A second legend about Polly Travers is that when the British threatened to raid the family farm on Taylors Island, Polly hid valuables, including an heirloom silver teapot, under the nest of a setting goose. Every farm family knew one did not disturb a setting goose since she could be ferocious in protecting her nest.7
Descendants of the Travers family allowed Ralph Eshelman to examine the teapot. The pot is not silver but appears to be plated or Britannia metal.* It is stamped on the bottom “JAMES DIXON & SONS 1832.” James Dixon and Thomas Smith began metalworking in England circa 1806. When William Frederick Dixon, the eldest son of James, joined the firm in 1823, the name of the company was changed to James Dixon & Son. When James Willis Dixon, the second son of James, joined the firm in 1835, the name was changed to James Dixon & Sons.8 It is unclear whether the 1832 on the bottom of the teapot is a date, but because this company did not become James Dixon & Sons until well after the War of 1812, this teapot cannot be the pot Polly hid under a setting goose. The family owns two other teapots, one of which is marked 1844 and the second bears no date but appears to be from the late nineteenth century. Either the story is purely a family legend or over time, the teapot claimed to have been Polly’s was misidentified.
Polly was born Mary C. Dove on April 18, 1777, and married John Critchett Travers on April 5, 1797. A lifelong resident of Taylors Island, she died in 1857. Over the generations, she became known as “Aunt” or “Grandmother,” depending on who was telling the tale. It is interesting that we have two tales about Polly, each involving pieces of silver. One was a platter supposedly given to Polly’s slave and the other a teapot that reputedly belonged to Polly’s family.
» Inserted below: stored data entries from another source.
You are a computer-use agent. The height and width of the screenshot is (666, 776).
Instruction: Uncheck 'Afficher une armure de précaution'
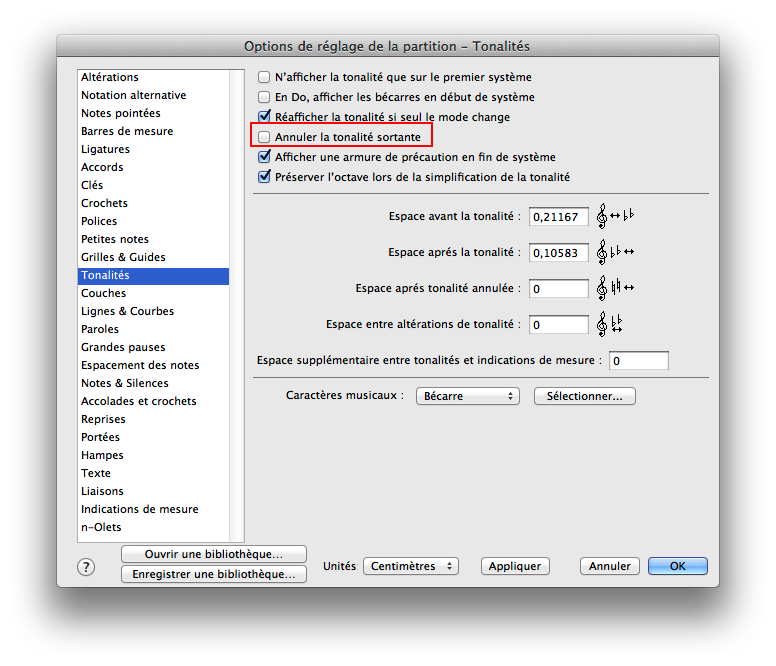[264, 157]
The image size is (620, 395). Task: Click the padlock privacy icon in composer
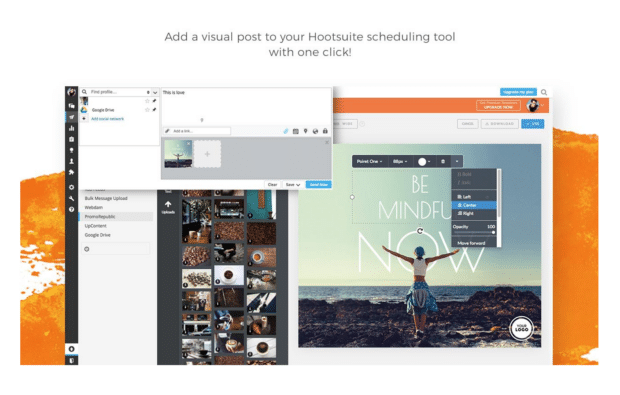(x=325, y=131)
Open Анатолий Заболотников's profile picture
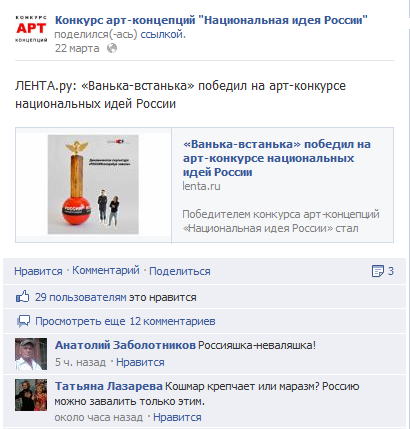Viewport: 410px width, 429px height. [31, 354]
A family member stated that it was family tradition that the Marlborough platter had been buried with the teapot under the setting goose. We have no tangible evidence to support either of these stories, but the legends of the cake served on a silver platter and a teapot hidden under a setting goose are among the scores of fascinating stories based on the War of 1812 in the Chesapeake.
There are several similar tales of hiding valuables from the enemy by burying them. At the Fassitt House (see “The Corn Stalk Ruse at Mount Ephraim”), the owners buried their silver and then somehow forgot the exact spot. At the Trotten House (see “Poison Incidents”) in North Point, the owners planted cabbages on the disturbed soil to conceal the location.9 At the Todd House (see “British Soldiers and the Todd House Graveyard”), also in North Point, a grave was supposedly dug up because silver was believed to have been buried there.
The Battle of the Ice Mound and the Becky-Phipps Cannon
In early February 1815, HM sloop of war* Dauntless, anchored on the Patuxent River on the western shore of the bay, launched a ship’s tender* commanded by Lieutenant Matthew Phibbs and manned by a midshipman, thirteen sailors, three Royal Marines, a black man and a black woman who served as a cook. On a very cold day, they proceeded toward the small town of Tobacco Stick (present-day Madison), located on the eastern shore of the bay. The tender was armed with a twelve-pound carronade,* in addition to small arms the crew carried.
Images
Battle of the Ice Mound, the last engagement of the war in Maryland. © Gerry Embleton illustration.
On February 6, the crew from the tender had pillaged the area, taken seven sheep from the farm of Moses Geohagan and burned several vessels. As the tender began its way back across the Chesapeake, it encountered considerable drift ice, and Phibbs decided to spend the night in the lee off nearby James Island until daylight. Early on February 7, they discovered that the tender had become ice-bound and they were frozen in. News of the tender’s plight reached Private Joseph Fookes Stewart, a shipyard owner and planter who lived on James Island and served in Captain Thomas Woolford’s detachment of the 48th Maryland militia.* Steward decided to engage the tender with a small group of fellow local militiamen. After a two-hour musket barrage, the British crew surrendered.
Following this action, Stewart submitted a petition for prize money to Congress, and on April 29, 1816, he and his comrades were awarded $1,800. This last engagement of the war in Maryland has come to be known as the Battle of the Ice Mound, named after the mound of ice used by Stewart’s men to defend themselves during the engagement. The carronade from the tender was taken as a trophy and nicknamed Becky Phipps, for the tender’s captured black cook, Becky, and the commander, Lieutenant Phibbs. The cook’s name was actually Becca, and the commander’s name was Phibbs. Over time, Becca Phibbs became corrupted to Becky Phipps. It seems strange that a cannon would have been named after a British lieutenant and a black cook, but perhaps there is more to this story than we know.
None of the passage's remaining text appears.